On Mon, 2017-07-10 at 14:05 +0000, David Laight wrote:
> From: Cyril Bur
> > Sent: 10 July 2017 02:31
> > This patch adds an _interruptible version of opal_async_wait_response().
> > This is useful when a long running OPAL call is performed on behalf of a
> > userspace thread, for example, the opal_flash_{read,write,erase}
> > functions performed by the powernv-flash MTD driver.
> > 
> > It is foreseeable that these functions would take upwards of two minutes
> > causing the wait_event() to block long enough to cause hung task
> > warnings. Furthermore, wait_event_interruptible() is preferable as
> > otherwise there is no way for signals to stop the process which is going
> > to be confusing in userspace.
> 
> ISTM that if you are doing (something like) a flash full device erase
> (that really can take minutes) it isn't actually an interruptible
> operation - the flash chip will still be busy.
> So allowing the user process be interrupted just leaves a big mess.
> 

Agreed.

> OTOH the 'hung task' warning isn't the only problem with uninterruptible
> sleeps - the processes also count towards the 'load average'.
> Some software believes the 'load average' is a meaningful value.
> 

Yes, and because the read write and erase ops are actually calls into
firmware which in some cases completely emulates flash we can mitigate
the mess of allowing the process to be interrupted that you mention
above.

> It would be more generally useful for tasks to be able to sleep
> uninterruptibly without counting towards the 'load average' or triggering
> the 'task stuck' warning.
> (I've code somewhere that sleeps interruptibly unless there is a signal
> pending when it sleeps uninterruptibly.)
> 

I'm not sure what you mean here, if I understand correctly, this is
what I'm doing. In the patch to the powernv_flash driver which uses
opal_async_wait_response_interruptible() I essentially do the
interruptible and if it breaks early the driver determines if it is
safe to return to userspace otherwise it sleeps uninterruptibly
(hopefully not for long). I was hesitant to put that logic here and
prefered to leave it up to the caller to make the decision as to what
to do.

> WRT flash erases, 'whole device' erases aren't significantly quicker
> than sector by sector erases.

Yes, I'm rewriting some of the userspace tools we have to do everything
sector by sector. MTD interfaces allow big reads/writes and erases so
we should still handle it as best we can.

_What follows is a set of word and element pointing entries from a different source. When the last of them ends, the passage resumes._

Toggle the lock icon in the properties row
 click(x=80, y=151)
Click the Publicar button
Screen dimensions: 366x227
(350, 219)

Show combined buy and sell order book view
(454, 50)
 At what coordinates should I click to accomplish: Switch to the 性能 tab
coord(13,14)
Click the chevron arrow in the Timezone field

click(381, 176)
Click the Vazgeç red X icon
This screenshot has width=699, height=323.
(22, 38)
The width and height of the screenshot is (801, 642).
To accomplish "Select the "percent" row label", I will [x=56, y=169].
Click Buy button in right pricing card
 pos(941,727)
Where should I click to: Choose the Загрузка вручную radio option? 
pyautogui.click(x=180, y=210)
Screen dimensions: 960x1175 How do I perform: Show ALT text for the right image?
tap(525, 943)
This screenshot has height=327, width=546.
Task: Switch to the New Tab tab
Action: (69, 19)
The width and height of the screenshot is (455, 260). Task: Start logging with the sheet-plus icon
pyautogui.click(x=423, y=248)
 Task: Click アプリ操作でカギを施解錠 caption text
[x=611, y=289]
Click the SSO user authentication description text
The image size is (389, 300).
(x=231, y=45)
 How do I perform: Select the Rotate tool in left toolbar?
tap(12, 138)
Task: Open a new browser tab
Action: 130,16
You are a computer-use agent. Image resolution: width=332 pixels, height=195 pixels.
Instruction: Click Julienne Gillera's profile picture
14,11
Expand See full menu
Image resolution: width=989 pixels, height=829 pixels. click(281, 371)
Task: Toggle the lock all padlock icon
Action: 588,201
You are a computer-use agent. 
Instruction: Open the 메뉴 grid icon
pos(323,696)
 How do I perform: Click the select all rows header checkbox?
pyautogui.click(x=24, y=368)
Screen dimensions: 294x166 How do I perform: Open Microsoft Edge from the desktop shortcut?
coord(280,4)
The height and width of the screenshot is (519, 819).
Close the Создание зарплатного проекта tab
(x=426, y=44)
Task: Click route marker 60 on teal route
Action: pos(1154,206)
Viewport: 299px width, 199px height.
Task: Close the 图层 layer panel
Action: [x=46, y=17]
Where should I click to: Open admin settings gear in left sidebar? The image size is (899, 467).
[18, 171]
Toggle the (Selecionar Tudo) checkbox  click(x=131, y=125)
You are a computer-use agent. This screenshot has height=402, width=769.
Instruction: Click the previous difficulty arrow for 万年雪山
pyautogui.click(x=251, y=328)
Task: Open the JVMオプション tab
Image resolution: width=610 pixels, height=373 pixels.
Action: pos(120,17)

> The latter can be interrupted between sectors.
> I'm not sure you'd want to do writes than lock down enough kernel
> memory to take even a second to complete.
> 

The MTD core actually chunks them up before passing them to the to
backing driver so I don't think holding too much memory is a problem.
Because the time spent in OPAL servicing flash calls is hard to
determine and might not even be that related to the size of the
operation, even smaller ops might still spend 'time' in OPAL.

Cyril

> 	David
>